Applications are made through University of Oxford's central Graduate Admissions and Funding Office.

==Oxford Institute for Law, Ethics and Armed Conflict (ELAC)==
The Oxford Institute for Law, Ethics and Armed Conflict (ELAC) is an interdisciplinary research programme based at Blavatnik, which researches and aims to strengthen law, norms and institutions to restrain, regulate and prevent armed conflict. The institute consists of researchers, academics and practitioners in areas such as international law, international relations and philosophy.

==Notable staff==
Professor Ngaire Woods is the first Dean of the School.
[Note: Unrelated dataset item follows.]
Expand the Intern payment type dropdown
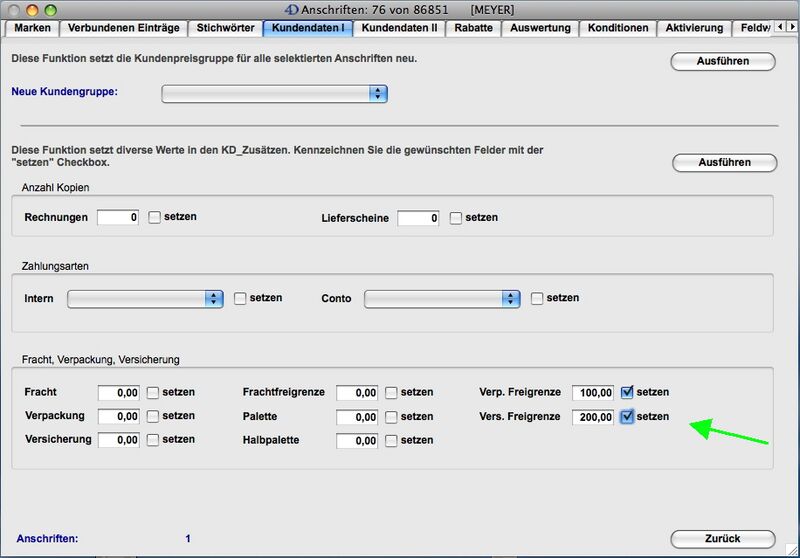The height and width of the screenshot is (558, 800). [145, 299]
- Dapo Akande, Professor of Public International Law
- Amal Clooney, Visiting Professor of Practice in International Law
- Paul Collier, Professor of Economics and Public Policy
- Janina Dill, Dame Louise Richardson Chair in Global Security
- Stefan Dercon, Professor of Economic Policy
- Pepper Culpepper, Blavatnik Chair in Government and Public Policy
- Peter Kemp, Professor of Public Policy
- Aaron Maniam, Fellow of Practice and Director, Digital Transformation Education
- Ciaran Martin, Professor of Practice in the Management of Public Organisations
- Karthik Ramanna, Professor of Business and Public Policy
- Max Roser, Professor of Practice in Global Data Analytics
- Christopher Stone, Professor of Practice of Public Integrity
- Jonathan Wolff, Professor of Public Policy.
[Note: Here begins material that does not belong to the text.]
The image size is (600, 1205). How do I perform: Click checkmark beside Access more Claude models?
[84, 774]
In August 2017 Bo Rothstein resigned his position as Professor of Government and Public Policy in protest at Leonard Blavatnik's support for Donald Trump's Inaugural Committee. Rothstein subsequently criticised the School, stating that he had been "excommunicated" and banned from accessing the building; the School and the University of Oxford denied these claims.

==Notable alumni==
Alumni include British politician Keir Mather MP; Shamma Al Mazrui, the youngest Minister of Youth Affairs in the United Arab Emirates and two members of parliament in Panama, Gabriel Silva and Edison Broce.

==Building==
The Blavatnik School of Government is located in the University of Oxford's Radcliffe Observatory Quarter, with its main entrance on Walton Street. The building is designed by architects Herzog & de Meuron to promote open discussion, interaction and collaboration. The central forum is inspired by the idea of openness and transparency and connects all the floors together. Construction work started in autumn 2013, after some controversy, and ended in late 2015. The building is controlled by a combination of systems and technology that helps minimise its environmental impact.
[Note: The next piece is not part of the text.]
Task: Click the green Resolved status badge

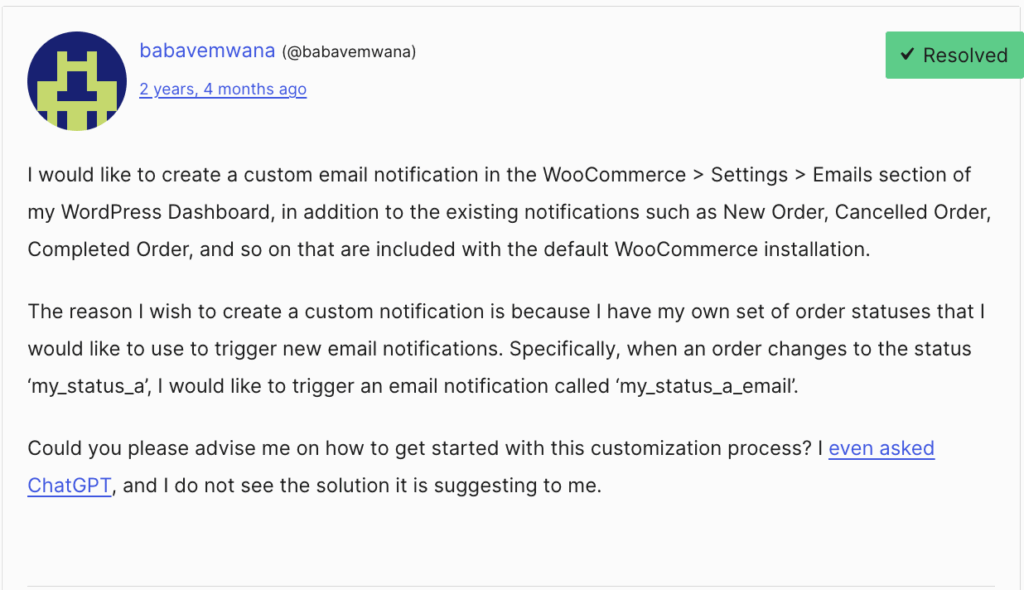Action: coord(951,56)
The building is taller than Carfax Tower in the centre of Oxford, thus dominating the site and causing opposition to the scheme by local residents in the Jericho district of the city and elsewhere. The site is immediately to the south of the café/bar Freud, in the historic 1836 Greek Revival St Paul's Church on Walton Street. The scheme was opposed by the cafe's owner, David Freud, due to its size compared to the church building. The site is also opposite the classical Oxford University Press building. In spring 2013, a public meeting was held in St Barnabas Church and the building was described as "a concrete marshmallow". A historic wall on Walton Street would be demolished as part of the plans.

Later in 2015, the building was described as "the latest striking building nearing completion in Oxford".

In June 2016, the building received a RIBA National Award. The building was shortlisted for the Stirling Prize for excellence in architecture (July 2016) and was awarded the Oxford Preservation Trust plaque in the 'new buildings' category (November 2016).